1 butternut or calabaza squash, about 3 lbs, seeded, peeled and chopped (sub frozen chopped butternut as a time saver)

1 onion, sliced

1 head garlic, top cut off and wrapped in foil

1 bunch kale, destemmed and chopped (for softer texture, kale can be quickly steamed)

1 cup cooked barley or farro (or sub any leftover, pre-cooked grain - try quinoa for gluten free)

1 cup cooked lentils (canned works great, or sub any pre-cooked beans or canned beans on hand)

1 sprig fresh rosemary (or 1 tsp dried)

2 Tbsp each pine nuts and walnuts, toasted

2 Tbsp dried cherries, chopped (or sub any dried fruit here)

Olive oil spray

Sea salt and fresh ground pepper, to taste


1/4 tsp each dried thyme, ground mustard, sea salt and celery seed

Leaves from 1 sprig fresh rosemary, chopped

1/2 Tbsp olive oil (omit for oil-free)

1/2 Tbsp agave

1 Tbsp coarse ground mustard


1. Preheat oven to 400F. Prepare 2 pans with parchment paper or avocado oil spray. Add squash and leaves from one sprig rosemary to one tray and onion and wrapped garlic to another. Roast 15 minutes, turn and roast an additional 10 - 20 minutes.

2. Meanwhile, whisk the dressing ingredients in a small bowl and the kale, barley and lentils into an oval casserole dish. Pour dressing over and toss to coat. Place in oven during the last 7 minutes of squash roasting after the squash is flipped. (This will wilt the kale a bit to make room for the squash, onion and garlic.)

3. Remove trays and casserole dish from oven and let garlic cool enough to handle. Squeeze into small bowl the dressing was in previously; chop onion and add to bowl with roasted garlic; mix well. Spoon roasted squash and garlic/onion mixture into casserole dish with kale and toss to mix. Place back in oven to blend flavors an additional 5 minutes.

4. Remove from oven, top with dried cherries, toasted walnuts and pine nuts.
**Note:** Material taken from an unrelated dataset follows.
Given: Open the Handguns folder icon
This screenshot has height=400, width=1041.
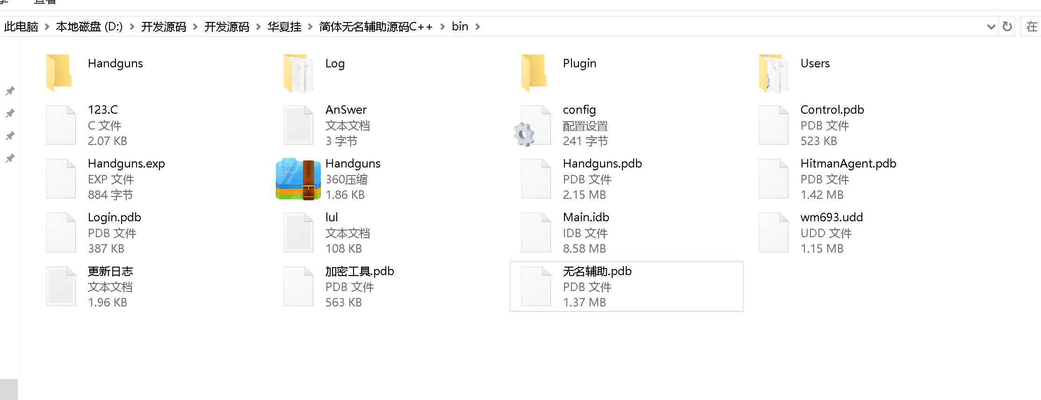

Season with salt and pepper, to taste and mix to combine ingredients.

Estimated Nutrition Facts

About 8 Cups

Amount Per Cup

Calories 131.9

Fat 4.1 g

Saturated Fat 0.4 g

Polyunsaturated Fat 1.9 g

Monounsaturated Fat 1.2 g

Cholesterol 0.0 mg

Sodium 134.8 mg

Potassium 261.5 mg

Total Carbohydrate 20.9 g

Dietary Fiber 3.3 g

Sugars 2.8 g

Protein 5.9 g

Vitamin A 178.5 %

Vitamin B-12 0.0 %

Vitamin B-6 9.2 %

Vitamin C 47.4 %

Vitamin D 0.0 %

Vitamin E 4.1 %

Calcium 6.1 %

Copper 10.9 %

Folate 8.1 %

Iron 7.9 %

Magnesium 7.4 %

Manganese 33.7 %

Niacin 4.9 %

Pantothenic Acid 1.6 %

Phosphorus 7.1 %

Riboflavin 4.5 %

Selenium 4.3 %

Thiamin 6.0 %

Zinc 4.5 %

*Percent Daily Values are based on a 2,000 calorie diet. Your daily values may be higher or lower depending on your calorie needs.